The tall building that housed the Guangdong Times Museum Photo: Courtesy of Guangdong Times Museum

The closure is due to the economic downturn in China, the publication said, with strict lockdowns and other Covid control measures in the first half of this year further strengthening the slumping property sector from mid-2021. The property developer backing the museum, Times China, has spent 200 million yuan (£24.7 million) for the museum since 2010. That year, the company ended its partnership with the Guangdong State Museum of Art and established a non-profit division to manage the Times Musuem independently. In 2018, the Times Museum was the only Chinese institution to date to expand to the West, opening a space in Berlin that also closed this June.

Located in a high-rise in the northern district of Guangzhou, the Times Museum’s 1,200 square meter exhibition space on the building’s 19th floor will be closed, as will the offices on the 14th floor. A cafe and event space on the first floor will remain open, and scheduled public programming will continue through November. Huangbian Station, now an independent side project started in 2012 by Liang Jianhua, Times Museum curator from 2011 to 2022, will continue.

Installation view of the exhibition Big Tail Elephant: One hour, no room, five shows in 2016 Photo: Courtesy of Guangdong Times Museum

Recalling highlights of the Times Museum’s programming, Cai recalled the 2016 retrospective of the groundbreaking 1990 Guangzhou collective Big Tail Elephant, which “inspired a younger generation of artists who graduated from the Guangzhou Academy of Fine Arts.” She also highlights the All the Way South research network, which explores the Global South through research, dialogue and scholarship. “Guangzhou has a rich history interacting with Southeast Asia and with Africa through its former large African community, which we hope will inspire a new generation,” Tsai says.

The museum will retain a skeleton team including Cai, Director Zhao Qie and Administrative Director Liu Qian. Its staff has already been reduced to ten from 16 in early 2022. The remaining dismissed employees are negotiating with Times China’s human resources team to receive their statutory severance pay, which is equal to one month’s salary for each year of service. Times China offered to pay compensation in April 2023 rather than upon termination, three of the officials involved said Art Gazette anonymously. Cai confirmed that the team is negotiating with the property company’s human resources “as there is no cash flow to pay the compensation all at once”. She adds, “The [jobs market] it’s not very positive, so they need this payment and I fully support them.”

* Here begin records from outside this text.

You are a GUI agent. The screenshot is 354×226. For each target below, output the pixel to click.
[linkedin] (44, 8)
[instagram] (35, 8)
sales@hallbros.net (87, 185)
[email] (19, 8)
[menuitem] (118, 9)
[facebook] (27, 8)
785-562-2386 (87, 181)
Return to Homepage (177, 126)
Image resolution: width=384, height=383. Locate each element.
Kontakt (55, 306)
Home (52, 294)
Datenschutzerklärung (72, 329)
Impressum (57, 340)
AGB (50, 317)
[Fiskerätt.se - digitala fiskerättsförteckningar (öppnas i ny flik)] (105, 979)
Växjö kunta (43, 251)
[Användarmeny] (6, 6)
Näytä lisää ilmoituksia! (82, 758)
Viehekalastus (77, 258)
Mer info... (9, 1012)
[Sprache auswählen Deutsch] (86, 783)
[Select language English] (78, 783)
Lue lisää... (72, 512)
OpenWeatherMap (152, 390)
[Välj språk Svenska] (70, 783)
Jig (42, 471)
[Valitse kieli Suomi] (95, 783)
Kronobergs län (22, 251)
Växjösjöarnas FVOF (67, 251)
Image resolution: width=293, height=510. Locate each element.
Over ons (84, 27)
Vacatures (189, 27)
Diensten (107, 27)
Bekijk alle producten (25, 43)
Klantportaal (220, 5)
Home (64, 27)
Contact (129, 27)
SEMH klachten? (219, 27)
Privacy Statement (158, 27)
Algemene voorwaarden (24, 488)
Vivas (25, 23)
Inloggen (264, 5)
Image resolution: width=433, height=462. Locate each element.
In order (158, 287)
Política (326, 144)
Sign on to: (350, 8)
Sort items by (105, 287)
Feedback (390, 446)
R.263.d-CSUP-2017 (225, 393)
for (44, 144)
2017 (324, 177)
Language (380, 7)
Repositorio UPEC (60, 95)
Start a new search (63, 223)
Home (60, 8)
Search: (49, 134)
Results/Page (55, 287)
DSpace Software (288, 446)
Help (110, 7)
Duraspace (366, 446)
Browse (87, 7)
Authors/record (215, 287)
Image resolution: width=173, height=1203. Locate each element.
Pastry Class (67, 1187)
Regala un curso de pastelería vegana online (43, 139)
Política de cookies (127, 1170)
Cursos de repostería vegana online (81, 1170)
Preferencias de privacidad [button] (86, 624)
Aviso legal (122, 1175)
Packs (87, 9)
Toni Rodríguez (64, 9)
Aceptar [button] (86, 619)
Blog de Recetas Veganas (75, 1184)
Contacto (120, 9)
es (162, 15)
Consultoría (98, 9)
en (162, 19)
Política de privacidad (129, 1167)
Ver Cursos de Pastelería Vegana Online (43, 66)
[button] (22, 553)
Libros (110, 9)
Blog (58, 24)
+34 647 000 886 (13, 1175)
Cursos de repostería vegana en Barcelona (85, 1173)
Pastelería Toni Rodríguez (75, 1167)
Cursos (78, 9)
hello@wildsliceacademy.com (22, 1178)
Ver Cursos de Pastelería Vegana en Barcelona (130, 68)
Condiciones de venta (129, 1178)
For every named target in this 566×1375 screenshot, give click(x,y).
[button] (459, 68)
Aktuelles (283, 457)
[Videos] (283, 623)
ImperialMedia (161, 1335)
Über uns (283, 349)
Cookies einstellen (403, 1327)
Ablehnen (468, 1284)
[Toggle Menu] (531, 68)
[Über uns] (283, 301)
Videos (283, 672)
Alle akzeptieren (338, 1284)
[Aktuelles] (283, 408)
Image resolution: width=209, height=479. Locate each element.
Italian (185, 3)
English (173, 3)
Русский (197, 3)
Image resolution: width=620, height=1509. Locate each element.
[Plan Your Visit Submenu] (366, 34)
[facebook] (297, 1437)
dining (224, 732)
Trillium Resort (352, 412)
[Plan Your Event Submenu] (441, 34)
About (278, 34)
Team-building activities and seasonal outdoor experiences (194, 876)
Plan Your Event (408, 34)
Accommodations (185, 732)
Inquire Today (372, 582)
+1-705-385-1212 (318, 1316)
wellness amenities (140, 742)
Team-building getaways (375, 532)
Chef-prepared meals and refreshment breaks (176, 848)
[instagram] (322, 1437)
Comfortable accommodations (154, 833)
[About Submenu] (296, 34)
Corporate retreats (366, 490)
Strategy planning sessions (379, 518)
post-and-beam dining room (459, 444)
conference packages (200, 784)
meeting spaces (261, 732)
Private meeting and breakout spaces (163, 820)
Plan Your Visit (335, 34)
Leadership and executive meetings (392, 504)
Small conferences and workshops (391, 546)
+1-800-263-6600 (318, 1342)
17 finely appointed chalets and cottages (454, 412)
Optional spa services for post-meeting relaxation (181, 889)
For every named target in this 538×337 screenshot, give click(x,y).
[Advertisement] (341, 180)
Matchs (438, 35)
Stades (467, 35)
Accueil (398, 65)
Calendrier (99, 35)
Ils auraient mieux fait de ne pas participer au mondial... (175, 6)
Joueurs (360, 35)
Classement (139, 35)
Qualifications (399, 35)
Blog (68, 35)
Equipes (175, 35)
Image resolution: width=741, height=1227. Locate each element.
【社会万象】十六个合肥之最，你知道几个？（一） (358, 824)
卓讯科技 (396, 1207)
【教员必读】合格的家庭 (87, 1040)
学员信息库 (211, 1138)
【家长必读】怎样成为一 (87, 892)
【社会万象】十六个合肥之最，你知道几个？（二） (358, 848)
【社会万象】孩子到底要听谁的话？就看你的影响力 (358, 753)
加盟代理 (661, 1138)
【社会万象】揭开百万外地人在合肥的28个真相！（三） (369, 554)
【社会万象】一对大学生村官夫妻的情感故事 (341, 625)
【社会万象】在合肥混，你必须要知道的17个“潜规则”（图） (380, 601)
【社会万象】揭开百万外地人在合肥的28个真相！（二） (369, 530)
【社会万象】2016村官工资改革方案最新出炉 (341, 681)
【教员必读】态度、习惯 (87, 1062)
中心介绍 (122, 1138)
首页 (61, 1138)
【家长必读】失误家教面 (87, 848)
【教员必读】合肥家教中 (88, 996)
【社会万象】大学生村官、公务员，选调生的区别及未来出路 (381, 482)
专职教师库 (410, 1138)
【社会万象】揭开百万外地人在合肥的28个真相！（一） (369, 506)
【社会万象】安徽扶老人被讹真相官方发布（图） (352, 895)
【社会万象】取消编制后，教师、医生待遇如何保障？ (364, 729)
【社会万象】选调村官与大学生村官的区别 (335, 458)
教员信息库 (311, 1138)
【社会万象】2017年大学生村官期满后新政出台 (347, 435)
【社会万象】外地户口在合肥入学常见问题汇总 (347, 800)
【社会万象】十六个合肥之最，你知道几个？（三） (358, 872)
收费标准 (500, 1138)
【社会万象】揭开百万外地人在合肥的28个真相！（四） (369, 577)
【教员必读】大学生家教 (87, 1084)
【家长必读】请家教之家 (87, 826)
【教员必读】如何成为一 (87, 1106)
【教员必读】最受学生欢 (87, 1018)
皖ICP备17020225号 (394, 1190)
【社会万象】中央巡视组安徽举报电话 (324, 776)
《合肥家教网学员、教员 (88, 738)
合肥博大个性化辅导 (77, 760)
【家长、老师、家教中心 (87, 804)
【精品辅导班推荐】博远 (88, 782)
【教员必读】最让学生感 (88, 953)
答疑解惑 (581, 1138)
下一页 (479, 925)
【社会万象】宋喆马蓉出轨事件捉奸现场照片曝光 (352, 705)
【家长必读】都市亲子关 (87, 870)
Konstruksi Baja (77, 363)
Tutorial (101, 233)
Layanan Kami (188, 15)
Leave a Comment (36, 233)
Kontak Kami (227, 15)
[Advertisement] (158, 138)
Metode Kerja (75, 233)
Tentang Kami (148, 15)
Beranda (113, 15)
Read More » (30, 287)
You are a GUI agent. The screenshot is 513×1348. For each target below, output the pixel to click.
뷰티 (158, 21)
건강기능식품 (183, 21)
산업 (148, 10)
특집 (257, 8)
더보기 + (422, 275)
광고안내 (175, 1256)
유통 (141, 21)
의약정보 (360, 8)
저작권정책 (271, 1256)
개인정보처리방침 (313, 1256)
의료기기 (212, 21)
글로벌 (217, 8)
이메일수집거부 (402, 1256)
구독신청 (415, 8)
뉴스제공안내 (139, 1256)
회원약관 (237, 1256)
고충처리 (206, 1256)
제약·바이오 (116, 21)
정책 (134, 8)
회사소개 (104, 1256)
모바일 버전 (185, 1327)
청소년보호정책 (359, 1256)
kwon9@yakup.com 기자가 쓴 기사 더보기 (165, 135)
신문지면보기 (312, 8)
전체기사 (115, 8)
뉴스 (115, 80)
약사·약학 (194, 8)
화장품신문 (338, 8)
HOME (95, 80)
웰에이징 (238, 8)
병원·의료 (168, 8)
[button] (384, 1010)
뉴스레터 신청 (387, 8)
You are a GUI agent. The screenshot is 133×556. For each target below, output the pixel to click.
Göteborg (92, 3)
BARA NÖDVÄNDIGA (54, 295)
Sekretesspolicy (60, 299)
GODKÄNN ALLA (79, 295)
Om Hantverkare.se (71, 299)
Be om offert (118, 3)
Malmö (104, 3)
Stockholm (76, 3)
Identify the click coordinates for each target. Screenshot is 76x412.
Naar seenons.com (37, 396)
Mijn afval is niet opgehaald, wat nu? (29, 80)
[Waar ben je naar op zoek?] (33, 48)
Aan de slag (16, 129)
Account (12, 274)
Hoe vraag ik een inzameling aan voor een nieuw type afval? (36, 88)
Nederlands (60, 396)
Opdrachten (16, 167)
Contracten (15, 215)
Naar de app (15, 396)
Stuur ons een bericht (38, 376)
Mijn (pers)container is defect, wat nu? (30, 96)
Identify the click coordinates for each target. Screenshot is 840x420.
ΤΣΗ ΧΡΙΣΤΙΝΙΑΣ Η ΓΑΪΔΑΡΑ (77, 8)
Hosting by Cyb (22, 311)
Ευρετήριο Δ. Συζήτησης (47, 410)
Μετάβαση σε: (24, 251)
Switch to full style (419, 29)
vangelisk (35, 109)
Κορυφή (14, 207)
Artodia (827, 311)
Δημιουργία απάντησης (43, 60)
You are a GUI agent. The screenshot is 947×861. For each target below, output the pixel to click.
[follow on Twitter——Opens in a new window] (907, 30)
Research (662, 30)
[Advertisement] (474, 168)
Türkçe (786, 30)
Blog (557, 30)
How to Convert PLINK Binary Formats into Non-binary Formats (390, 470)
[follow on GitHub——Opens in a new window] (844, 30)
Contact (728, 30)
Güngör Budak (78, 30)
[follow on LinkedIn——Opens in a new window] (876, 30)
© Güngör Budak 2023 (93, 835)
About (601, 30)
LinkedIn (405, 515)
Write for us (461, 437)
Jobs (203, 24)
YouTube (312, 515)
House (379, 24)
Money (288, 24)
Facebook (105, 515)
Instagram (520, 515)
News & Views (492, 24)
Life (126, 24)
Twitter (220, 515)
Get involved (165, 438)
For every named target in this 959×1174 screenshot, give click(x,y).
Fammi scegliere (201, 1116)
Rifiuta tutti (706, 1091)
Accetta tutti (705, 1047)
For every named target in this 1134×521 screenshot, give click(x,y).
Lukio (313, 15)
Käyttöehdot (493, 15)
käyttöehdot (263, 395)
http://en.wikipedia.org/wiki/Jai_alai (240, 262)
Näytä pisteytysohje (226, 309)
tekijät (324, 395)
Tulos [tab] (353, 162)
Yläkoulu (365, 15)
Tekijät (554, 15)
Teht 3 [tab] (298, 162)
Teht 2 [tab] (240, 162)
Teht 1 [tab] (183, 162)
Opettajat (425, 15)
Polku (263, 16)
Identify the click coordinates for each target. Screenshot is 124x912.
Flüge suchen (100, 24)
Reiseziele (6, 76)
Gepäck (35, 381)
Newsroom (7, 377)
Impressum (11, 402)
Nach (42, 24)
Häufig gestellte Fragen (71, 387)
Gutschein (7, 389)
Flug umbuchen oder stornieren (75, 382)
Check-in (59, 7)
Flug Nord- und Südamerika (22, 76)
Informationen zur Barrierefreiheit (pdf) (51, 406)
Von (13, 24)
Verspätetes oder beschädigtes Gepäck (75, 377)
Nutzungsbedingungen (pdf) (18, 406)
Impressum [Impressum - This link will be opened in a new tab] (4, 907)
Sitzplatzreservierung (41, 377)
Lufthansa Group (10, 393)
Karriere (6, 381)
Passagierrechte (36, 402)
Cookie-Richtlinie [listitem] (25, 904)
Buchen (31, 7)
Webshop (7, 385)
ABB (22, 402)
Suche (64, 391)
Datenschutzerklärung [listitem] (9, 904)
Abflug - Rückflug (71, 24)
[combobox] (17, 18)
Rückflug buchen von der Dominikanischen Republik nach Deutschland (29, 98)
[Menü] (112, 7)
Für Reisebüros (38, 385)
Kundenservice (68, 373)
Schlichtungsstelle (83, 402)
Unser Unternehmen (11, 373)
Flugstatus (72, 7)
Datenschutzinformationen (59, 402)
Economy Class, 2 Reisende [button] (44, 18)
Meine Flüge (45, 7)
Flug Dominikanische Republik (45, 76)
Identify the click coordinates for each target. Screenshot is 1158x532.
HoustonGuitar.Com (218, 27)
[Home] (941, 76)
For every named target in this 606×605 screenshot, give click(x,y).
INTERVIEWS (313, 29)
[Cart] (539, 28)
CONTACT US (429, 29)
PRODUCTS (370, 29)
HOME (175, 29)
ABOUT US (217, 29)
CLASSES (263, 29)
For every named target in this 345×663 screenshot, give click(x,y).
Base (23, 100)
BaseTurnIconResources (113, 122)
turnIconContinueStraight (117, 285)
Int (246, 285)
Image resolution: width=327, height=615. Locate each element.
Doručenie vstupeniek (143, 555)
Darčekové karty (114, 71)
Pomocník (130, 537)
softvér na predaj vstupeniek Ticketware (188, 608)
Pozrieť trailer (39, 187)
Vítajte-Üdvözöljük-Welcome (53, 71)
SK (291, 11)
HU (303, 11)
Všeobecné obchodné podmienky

The museum aims to reopen in some form next year, according to the WeChat announcement. This will require “introducing a different model,” Kay says. “There is no place for such a private museum, based entirely on corporate funding, without government support. We will have to downsize and restructure and tell a different story, integrating the cultural scene with the realities of China. I’m optimistic about a smaller-scale experiment developing a more diverse ecosystem,” she says, adding that ultimately, “people are our most important asset.”